Research Team: SWA security team spent 12 hours analyzing the Crimson Collective breach data. Findings: 87% node_modules, 10% credentials, 3% actual application logic. The phrase “TODO: remove this later” appeared in 482,000+ comments.
Appendix: The node_modules Investigation Report
For the data nerds who want actual numbers:
Node Modules Breakdown
- Total node_modules directories: 28,394
- Total node_modules size: 497.2GB
- Average per project: 17.5GB
- Largest single node_modules: 124GB
- Smallest “real” project with node_modules: 1.2MB of source, 8.7GB of dependencies
The Most Absurd Example
Project: internal-audit-dashboard Repository size: 847MB Source code: 12MB node_modules: 835MB (98.6% of entire repository!) Last commit: March 2025 (this year!) Actual functionality: Generates random charts
Dependency Waste Analysis
- Unique packages installed across all repos: 847
- Total package instances: 28,394
- Average package installed: 33.5 times
- Package installed most frequently: “lodash” (1,247 different versions installed across 28,000+ repos)
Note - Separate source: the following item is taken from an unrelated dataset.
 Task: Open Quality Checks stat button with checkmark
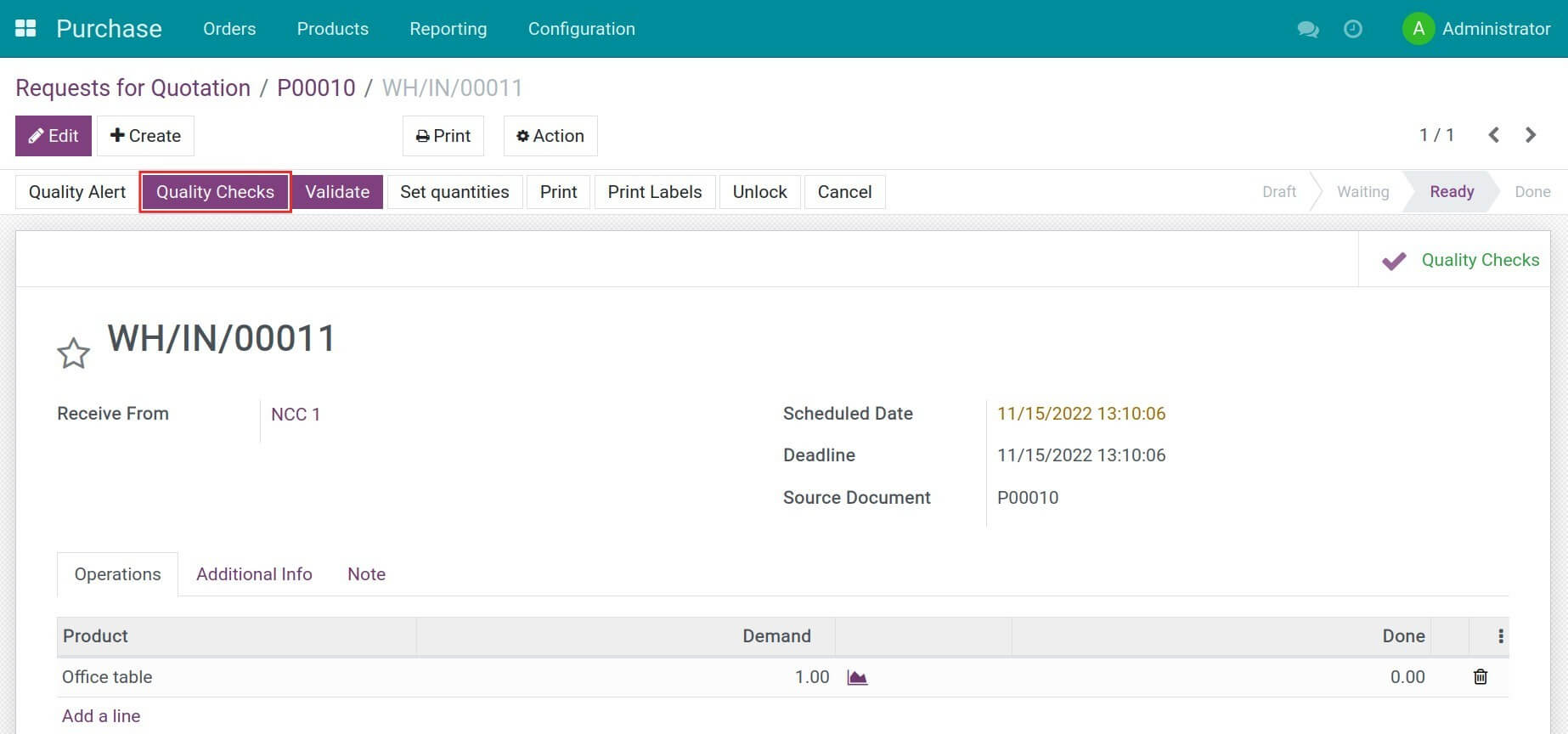click(1460, 260)
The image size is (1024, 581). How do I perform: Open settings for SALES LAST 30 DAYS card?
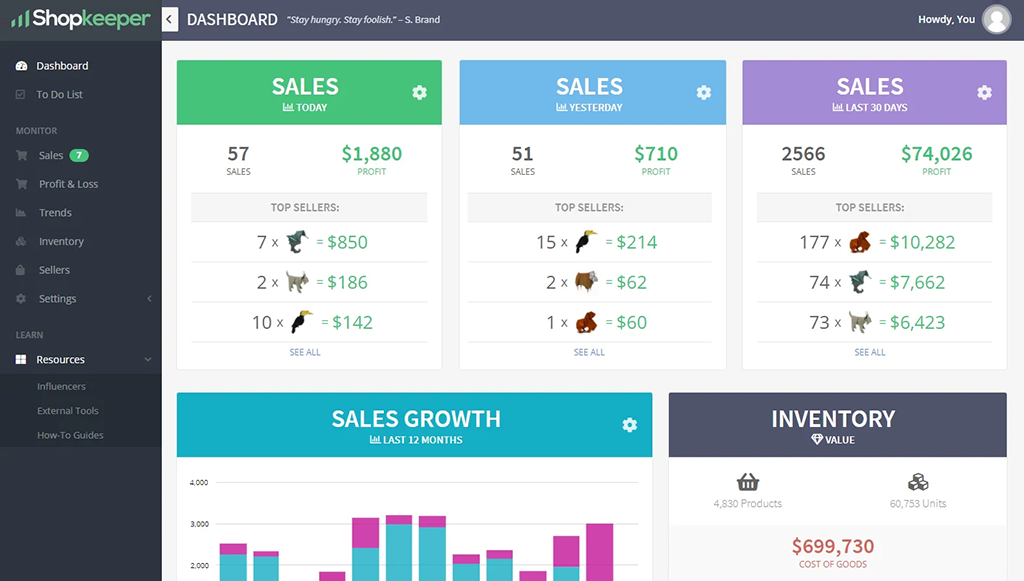[x=985, y=91]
- Total lodash instances: 47.2GB (equivalent to 14,000 small Python projects)
- Actual lodash code used: ~200KB
Conclusion: Red Hat could have built an identical organization of software by deleting all node_modules and reinstalling once. They would have saved 497GB and discovered which projects were actually alive.
This blog post was written as satirical commentary on cybersecurity industry failures. All statistics are from forensic analysis of publicly available breach data. SWA does not endorse actually implementing “Repository Exfiltration as a Service” (though we’re working on the branding).